After failing to live up to their usual “Bronx Bombers” identity for the past few years, Brian Cashman and the Yankees pulled the trigger on a one-year, $3.5 million deal with the reigning National League co-home run champ Chris Carter. The deal also includes up to $500,000 in plate-appearance bonuses.

Carter has grown accustomed to seeing plenty of action after appearing in an NL-leading 160 games last season, but that number will likely drop given the Yanks’ crowd of youth at first base (Greg Bird, Tyler Austin). They also have already inked Matt Holliday to a one-year deal earlier in the offseason, who figures to primarily be a DH given his injury concerns. So why grab Carter now?

The most glaring reason would be the price that they acquired Carter for. Any team should be acknowledged for bringing an extra 4o-plus home runs to their team for just $3 million, especially since Carter is just 30 years old and is unlikely to show signs of a power decline in 2017. Of course, it is important to realize that Carter was still unsigned up to this point for a reason: he doesn’t do much else besides mash homers.

Carter is not a good defender, has no speed, and strikes out at Adam Dunn rates. He led the National League in strikeouts last season with 206, and that still wasn’t his career high. Carter has struck out over 150 times in each of the past four seasons, and that number would be bigger had he played full seasons in the earlier years of his career. Carter, who batted just .222 last season and is a .218 career hitter, is clearly an all-or-nothing option at the plate. So why bring him to a team like the Yankees, who are dedicating much of their 2017 season to trying out their coveted prospects who are supposed to be the future of the franchise?

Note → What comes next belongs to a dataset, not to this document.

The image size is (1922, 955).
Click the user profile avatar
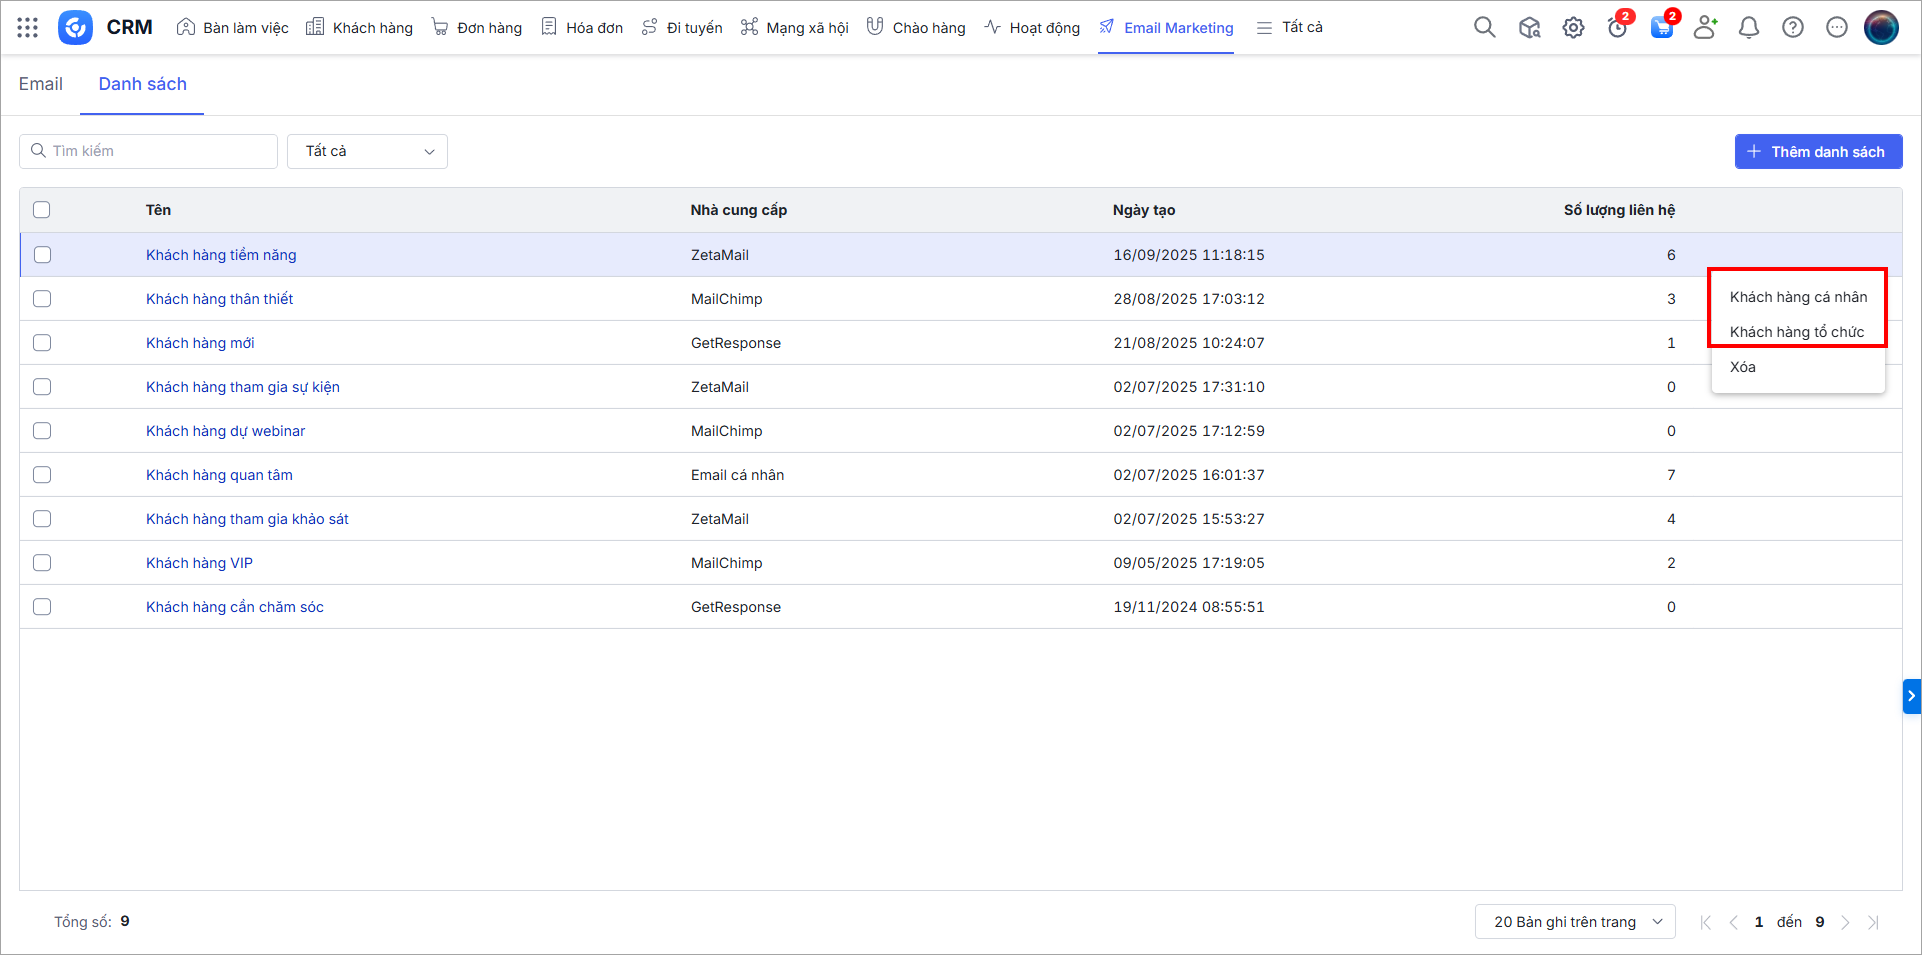pyautogui.click(x=1881, y=28)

The answer is simple. The man hits home runs (a lot of them), and that is an offensive area that the Bombers have sorely lacked lately, even in a hitter-friendly park like Yankee Stadium. Over the past four seasons, the Yankees’ home run leader has averaged 26 dingers per season. Carter has averaged 33 over that same span, including his career-high last season. The Yanks have been searching for a source of power since the decline of Alex Rodriguez and Mark Teixeira. Ideally, their young studs like Bird, Gary Sanchez, and Aaron Judge will fill that role eventually. However, Bird is coming off major shoulder surgery, while Judge showed major struggles against breaking balls during his first major-league stint in 2016. Carter is a solid short-term acquisition while the Yankees wait and see what they have in their Baby Bombers.

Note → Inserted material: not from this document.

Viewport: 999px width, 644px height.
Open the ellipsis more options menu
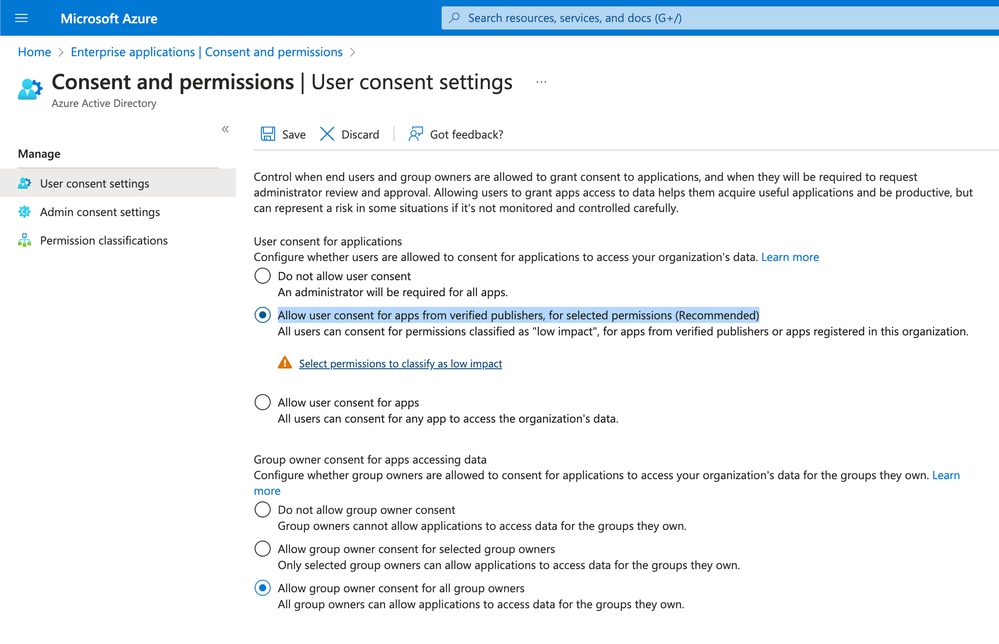[541, 82]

In all likelihood, the Yankees will proceed with caution with Bird, who missed all of last season after undergoing shoulder surgery. The same can be said for the oft-injured Holliday, who turned 37 last month. If these two (likely along with Austin) have to sacrifice a few at-bats here and there when Joe Girardi elects to go with Carter against a lefty or when a home run is needed, is it really that big of a deal? What’s wrong with a Glenallen Hill-type presence on the Yankee bench for when a long ball is needed? It has worked in the past for the Yanks.

The bottom line is that Carter can flat out rake when he makes contact (which I know isn’t often enough, hence the low cost to sign him). His exit velocity on fly balls and line drives was fourth in the majors last year, behind only Nelson Cruz, Josh Donaldson, and David Ortiz. Not bad company. Carter also is not a dead pull hitter, which will bode well for him in the Bronx and that short porch in right field. He doesn’t have a spray chart comparable to Ty Cobb, but his chart shows that he can do some damage in the confines of Yankee Stadium.

Courtesy of FanGraphs

Carter clearly pulls the ball when he turns his wrists and hits it on the ground, but when he makes solid contact in the form of a line drive or fly ball, he can use the entire field.

This is a good signing for the Yankees, who needed a power presence on a bench that currently consists of Austin, Aaron Hicks, and Rob Refsnyder. Not much home run potential there. If Carter doesn’t work out in his new diminished role, then send him on his way and be done with his inexpensive contract after just one season. This doesn’t tie the team up financially in any way. The Yankees still have plenty of question marks heading into the 2017 season, but at least they found an upgrade in the power department after previously declaring that they were finished with offseason moves.